Fall-prevention Measures Can Keep Older Adults Independent

Falls account for nearly one-third of all non-fatal injuries in the U.S., according to Injury Facts, the source for statistical data on unintentional injuries created by the National Safety Council.

For some, falls result in hurt feelings, skinned knees or broken bones. For others, falls can signal the beginning of lifestyle changes – or even lead to death.

Because the natural aging process can affect vision, strength and balance, adults 65 and older are at elevated risk for falls, however falls are not a natural part of aging and can be prevented.

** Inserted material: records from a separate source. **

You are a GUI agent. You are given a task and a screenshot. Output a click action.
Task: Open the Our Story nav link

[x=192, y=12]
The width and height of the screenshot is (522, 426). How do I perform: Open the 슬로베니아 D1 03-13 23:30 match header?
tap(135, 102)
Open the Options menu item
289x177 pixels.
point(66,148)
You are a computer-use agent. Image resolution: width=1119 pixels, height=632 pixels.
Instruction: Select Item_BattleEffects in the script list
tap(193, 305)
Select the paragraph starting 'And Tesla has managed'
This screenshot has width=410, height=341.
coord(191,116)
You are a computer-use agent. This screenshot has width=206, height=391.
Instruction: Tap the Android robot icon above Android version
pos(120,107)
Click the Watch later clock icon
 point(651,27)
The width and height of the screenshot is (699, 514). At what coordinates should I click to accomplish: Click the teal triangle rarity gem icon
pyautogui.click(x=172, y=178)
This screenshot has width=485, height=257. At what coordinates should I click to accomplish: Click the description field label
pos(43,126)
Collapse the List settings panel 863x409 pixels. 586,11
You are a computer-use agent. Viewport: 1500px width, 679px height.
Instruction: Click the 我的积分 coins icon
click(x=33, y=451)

Every 20 minutes an older adult dies from a fall, and many more are injured, according to the Centers for Disease Control and Prevention. CDC data indicates:

  • More than one in four older adults falls every year; fewer than half tell their doctor
  • 3 million older adults are treated in emergency departments each year for fall injuries
  • More than 800,000 patients are hospitalized each year because of a fall injury, most often because of a head injury or hip fracture

Growing older doesn’t have to mean a loss of independence. By planning ahead and envisioning the future you want, you can identify simple steps that can make a big difference – here are some resources to help:

Talk to Your Doctor

Talking to your doctor is the first step in figuring out your personal fall risk and what changes you can make to be safer. Ask your doctor or pharmacist to review you prescriptions and over-the-counter medications regularly, paying attention to tranquillizers, sedatives and antidepressants. Some medicines on their own or when combined with other medicines can affect balance and cause drowsiness, dizziness or a feeling of being light-headed. Vitamin D deficiency can increase fall risk.

During a regular exam, be sure to check for foot pain and proper footwear. Have your vision tested on an annual basis.

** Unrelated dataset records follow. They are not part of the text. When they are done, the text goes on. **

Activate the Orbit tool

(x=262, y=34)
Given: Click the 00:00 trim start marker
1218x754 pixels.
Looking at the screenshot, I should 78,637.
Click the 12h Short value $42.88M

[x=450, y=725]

Walking aids can mean the difference between safely navigating your world or experiencing a fall doing what you love. Don’t be shy about talking to your doctor or physical therapist about the right device for you – including finding the proper fit.

Make Your Home Safer

While falls can occur anywhere, they most often occur at home. Try these tips to make your home safer:

  • Remove clutter, small furniture, pet gear, electrical cords, throw rugs and anything else that might cause someone to trip
  • Arrange or remove furniture so there is plenty of room for walking
  • Add grab bars inside and outside of your bathtub or shower and next to the toilet
  • Put railings on both sides of the stairs, and make sure stairs and hallways have good lighting
  • Make sure outdoor areas are well lit and walkways are smooth and free of puddles/ice

While we all are aging every day, fall do not have to be a part of that process. Understanding fall risks is the first step to keeping our loved ones and ourselves safe.